A new study by researchers in the College of Agriculture, Health and Natural Resources (CAHNR) highlights the current challenges the state’s farmers are facing and how, according to the farmers themselves, CAHNR staff and faculty can help support them.
“In this case we were really interested in Connecticut farms and understanding what they need, and specifically what are the things that they need that CAHNR staff and faculty can support,” says Cristina Connolly, assistant professor in the Department of Agricultural and Resource Economics.
This report was supported through funding from the CAHNR Strategic Vision Award. The report was prepared by Connolly, Professor Rigoberto Lopez, Associate Professor in Residence Emma Bojinova, and undergraduate research assistants Saskia Krebbers and Carolanne Cusack under the umbrella of UConn’s Zwick Center for Food and Resource Policy
The report updates the findings of a previous survey the Governor’s Council for Agricultural Development conducted in 2012.
“Things have changed a lot since the last report,” says Lopez. “It was timely to update based on the challenges farmers are facing now.”
For example, climate change was not even mentioned in the 2012 survey, but extreme weather variations are now a top concern according to the new report. As climate change disrupts the patterns of Connecticut’s seasons, farmers are facing significant crop loss from droughts, flooding, extreme heat, and unseasonably warm temperatures followed by frosts.
“Climate change is really looming large in a way it does not appear to have been based on the older reports,” Connolly says. “That’s one of the biggest changes we’ve noticed.”

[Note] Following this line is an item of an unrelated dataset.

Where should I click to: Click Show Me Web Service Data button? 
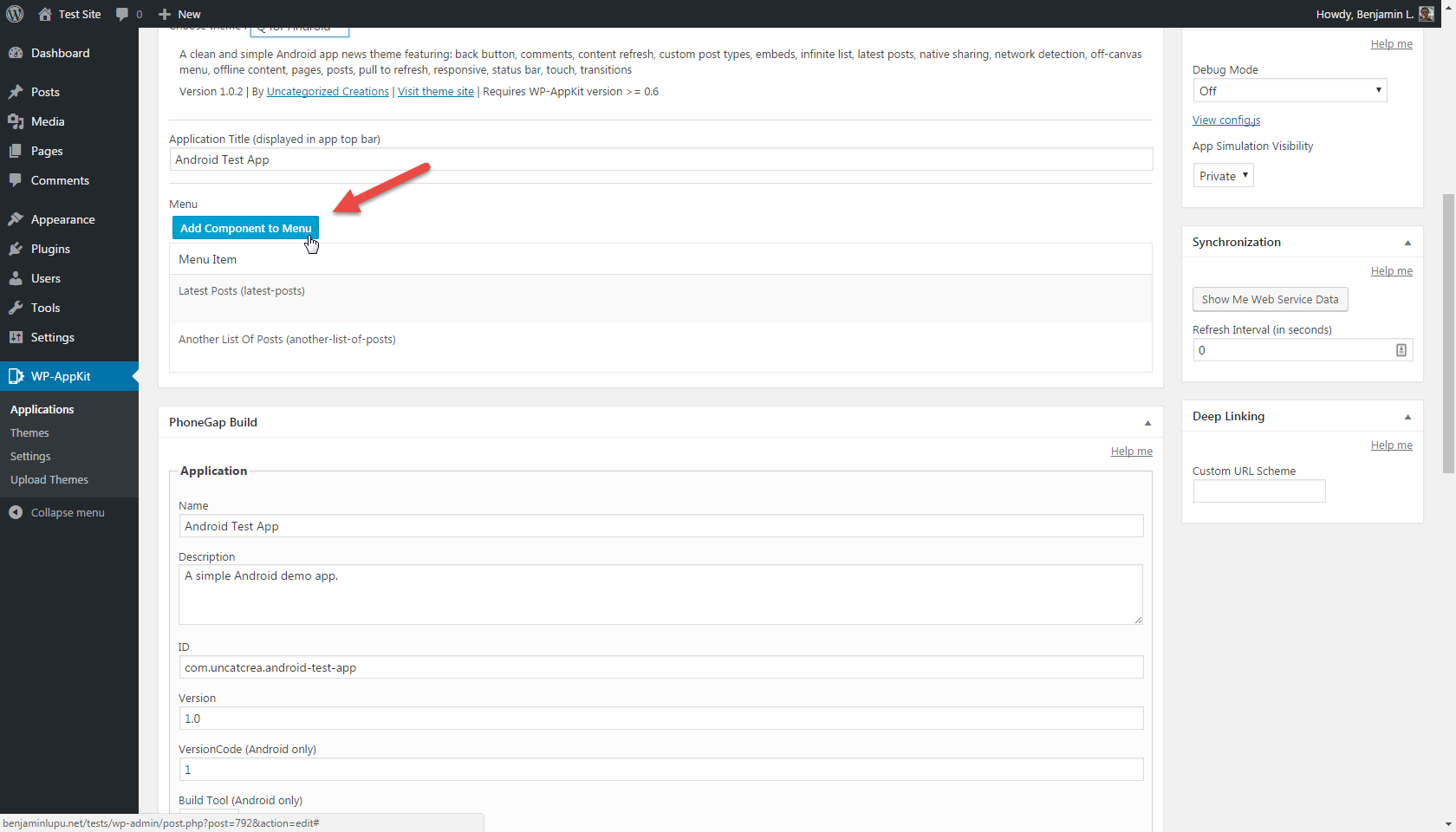click(x=1270, y=299)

The study collected survey responses from 59 farmers asking them about what challenges they face, who they reach out to for help, and what services CAHNR could provide that would be most useful. The survey was followed by multiple listening sessions where farmers talked about the challenges they face, and if they felt the survey missed anything.
“Really, it was the combination of quantitative data and then this contextual qualitative data to help understand the results and make recommendations,” Connolly says.
Aside from climate change, challenges farmers identified included the high cost of production in Connecticut, trouble finding workers, and difficulty navigating state regulations.
The main area where farmers indicated they would want support from CAHNR is to act as a “one-stop shop” for navigating regulations and the business side of farming.
“We can facilitate providing all this aid, because there’s a lot of great programs UConn offers,” Connolly says. “But most of that is very production-focused, we don’t really have the same thing for business, so we think providing that for business is a big one.”
Another way CAHNR could help farmers, according to the researchers, is by providing more opportunities for undergraduates to learn the skills they need to work on farms through partnerships with local farms.
The third recommendation in the report is to form an advocacy group to operate on behalf of the state’s farmers.
“We need that kind of advocacy to promote the interests of farmers at the state or Cabinet level that can address some of these challenges,” Lopez says. “Some of it has been done, and has been done well, but there remain significant challenges.”
Going forward, the researchers would like to conduct a study that looks specifically at the needs of aquaculture farmers, who were not included in this study.
This work relates to CAHNR’s Strategic Vision area focused on Ensuring a Vibrant and Sustainable Agricultural Industry and Food Supply.